In a country where religion plays a large part in public life, followers of traditional beliefs, known generally as aliran kepercayaan, hope the ruling will finally end decades of unofficial discrimination that makes it difficult for them to get permits to open gathering places, obtain marriage licenses and get access to public services like health care and education. It also complicates efforts by those believers to get military, police or civil service jobs, or even burial plots in cemeteries.
There are hundreds of different forms of aliran kepercayaan spread across the vast Indonesian archipelago. In Java, the most populous island, it is often a mix of animist, Hindu-Buddhist and Islamic beliefs.
Forms of kepercayaan can include certain periodic religious observances, such as communal meals or acts that could be compared to Muslim men praying together on Fridays or Sunday Christian services. These may include ritual offerings to appease spirits, even though the practitioners could also be registered as Muslims, Catholics, Buddhists or one of the other recognized religions.

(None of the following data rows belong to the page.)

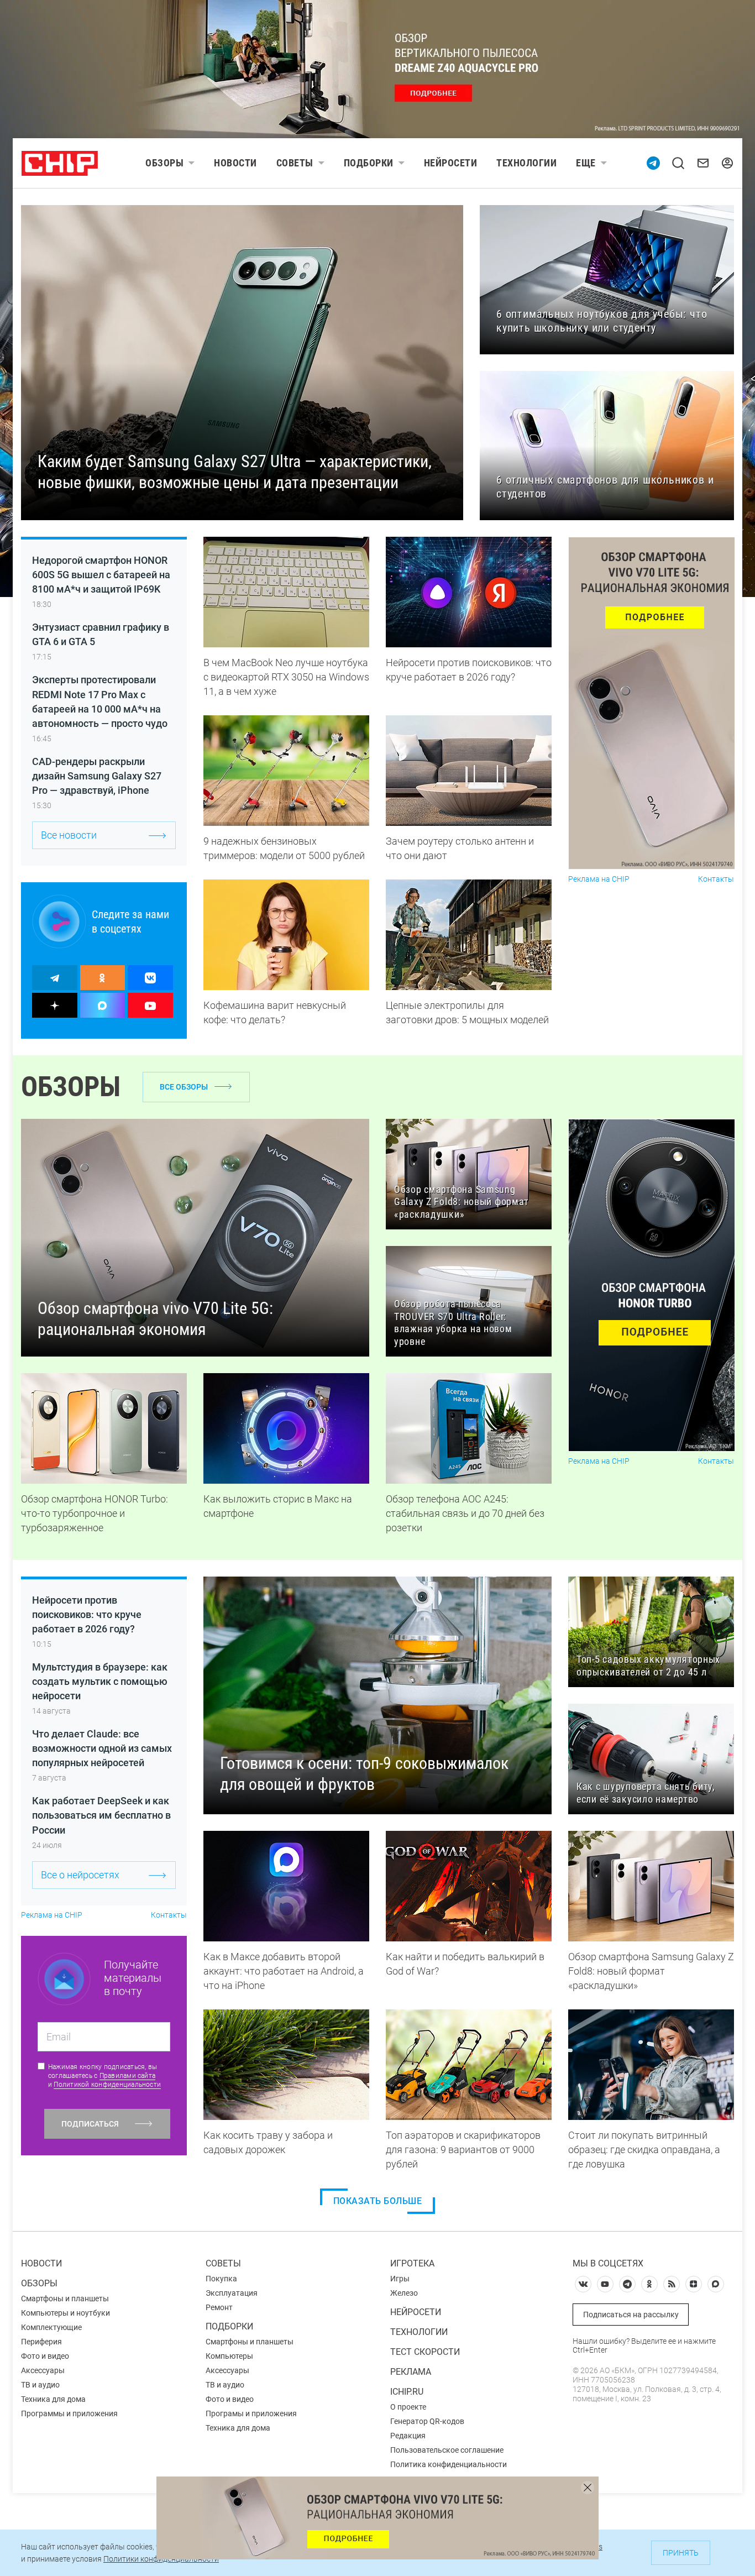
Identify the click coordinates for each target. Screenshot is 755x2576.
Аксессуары (43, 2370)
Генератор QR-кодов (427, 2421)
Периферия (41, 2341)
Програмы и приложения (251, 2413)
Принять (681, 2552)
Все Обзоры (184, 1086)
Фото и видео (45, 2356)
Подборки (369, 163)
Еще (586, 163)
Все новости (69, 835)
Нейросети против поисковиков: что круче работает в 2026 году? (86, 1614)
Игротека (412, 2263)
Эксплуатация (232, 2293)
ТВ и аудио (40, 2384)
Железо (404, 2293)
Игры (400, 2278)
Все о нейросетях (80, 1875)
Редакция (408, 2435)
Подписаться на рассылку (631, 2314)
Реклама (410, 2371)
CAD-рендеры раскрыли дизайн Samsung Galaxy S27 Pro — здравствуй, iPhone (96, 776)
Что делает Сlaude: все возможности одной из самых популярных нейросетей (102, 1748)
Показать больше (377, 2201)
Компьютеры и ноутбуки (65, 2312)
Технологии (526, 163)
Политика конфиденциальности (448, 2464)
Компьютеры (229, 2356)
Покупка (221, 2278)
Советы (294, 163)
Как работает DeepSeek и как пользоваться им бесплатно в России (101, 1815)
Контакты (716, 879)
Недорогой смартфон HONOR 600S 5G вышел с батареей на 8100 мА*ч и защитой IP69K (101, 574)
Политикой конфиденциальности (107, 2084)
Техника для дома (53, 2399)
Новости (235, 163)
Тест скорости (425, 2352)
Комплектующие (51, 2327)
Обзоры (164, 163)
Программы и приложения (69, 2413)
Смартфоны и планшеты (65, 2298)
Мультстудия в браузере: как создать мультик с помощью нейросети (99, 1681)
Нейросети (451, 163)
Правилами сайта (127, 2076)
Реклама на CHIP (599, 879)
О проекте (408, 2406)
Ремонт (219, 2307)
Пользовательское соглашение (447, 2450)
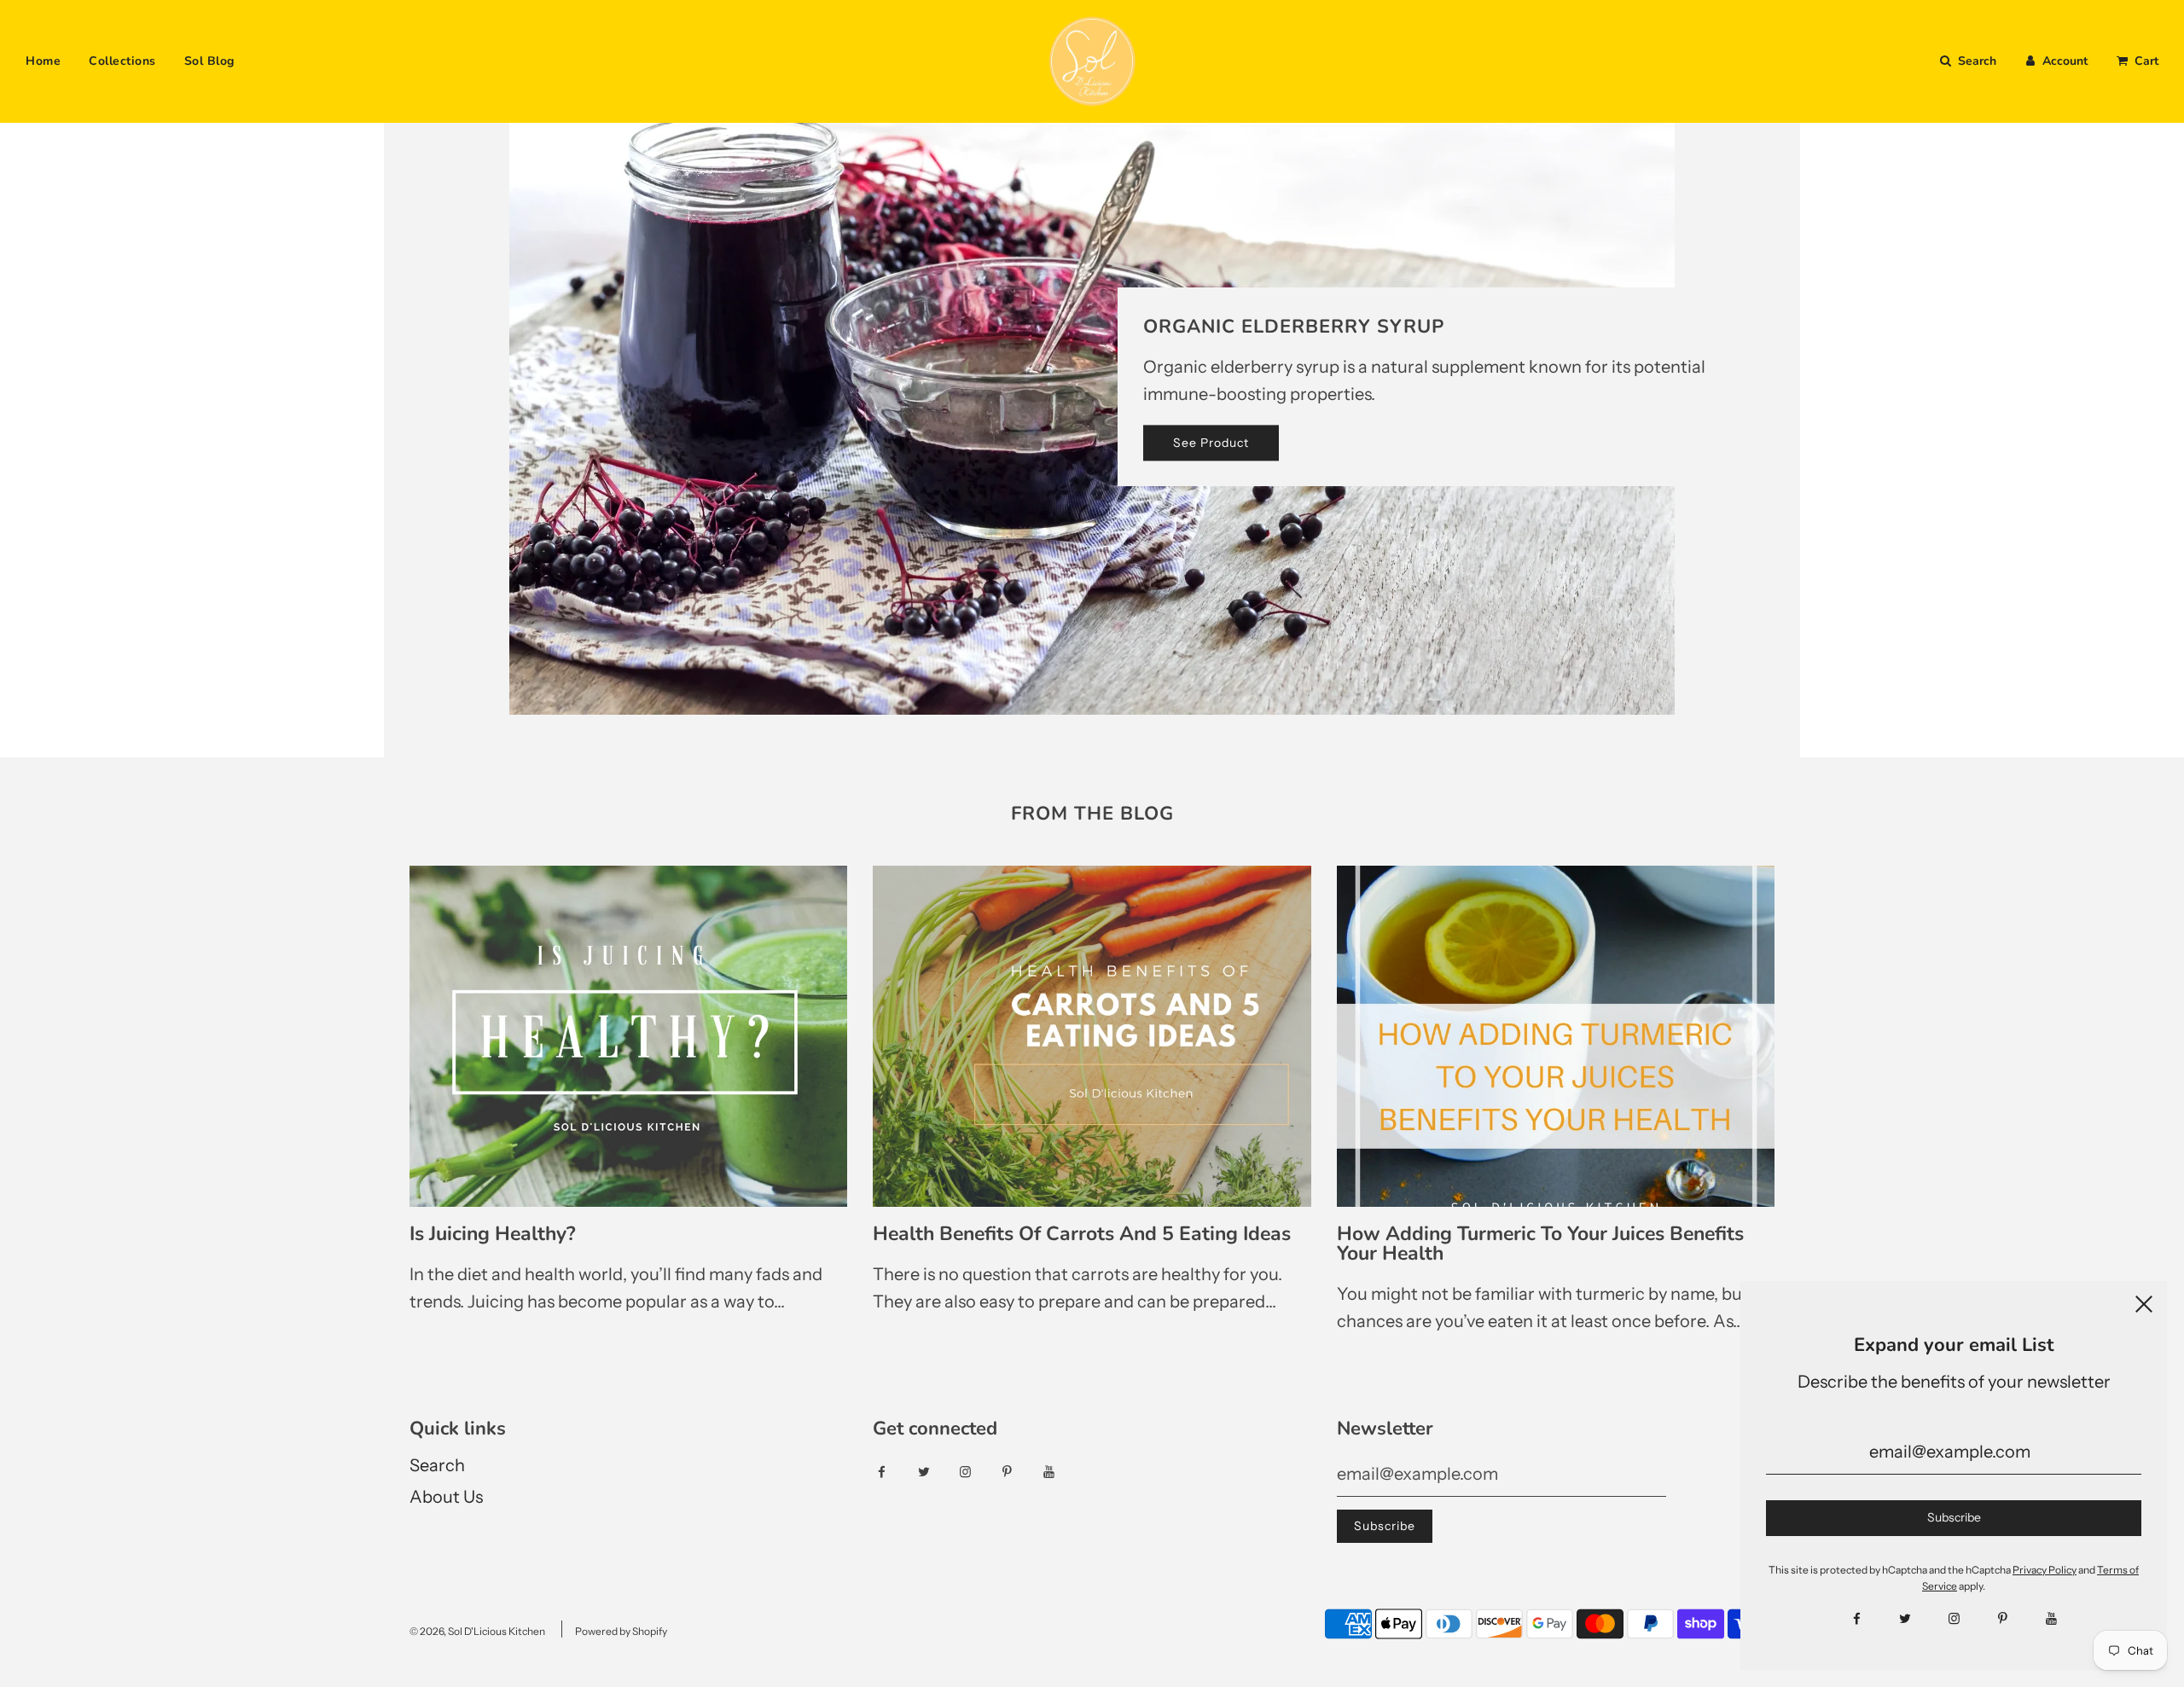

It is estimated that at least 20 million of Indonesia’s 260 million people practice local traditional beliefs, but the numbers could be much higher, according to analysts, as some are also followers of Islam, Christianity and other major religions.
“We’ll keep fighting for equality; we have equality, legally speaking, but in reality we don’t,” said Endang Retno Lastani, an elder with one Java-based group, whose national identity card is blank in the religious affiliation section.
“Our belief is the unity of God and people, just like other religions,” he said. “So what’s wrong with that?”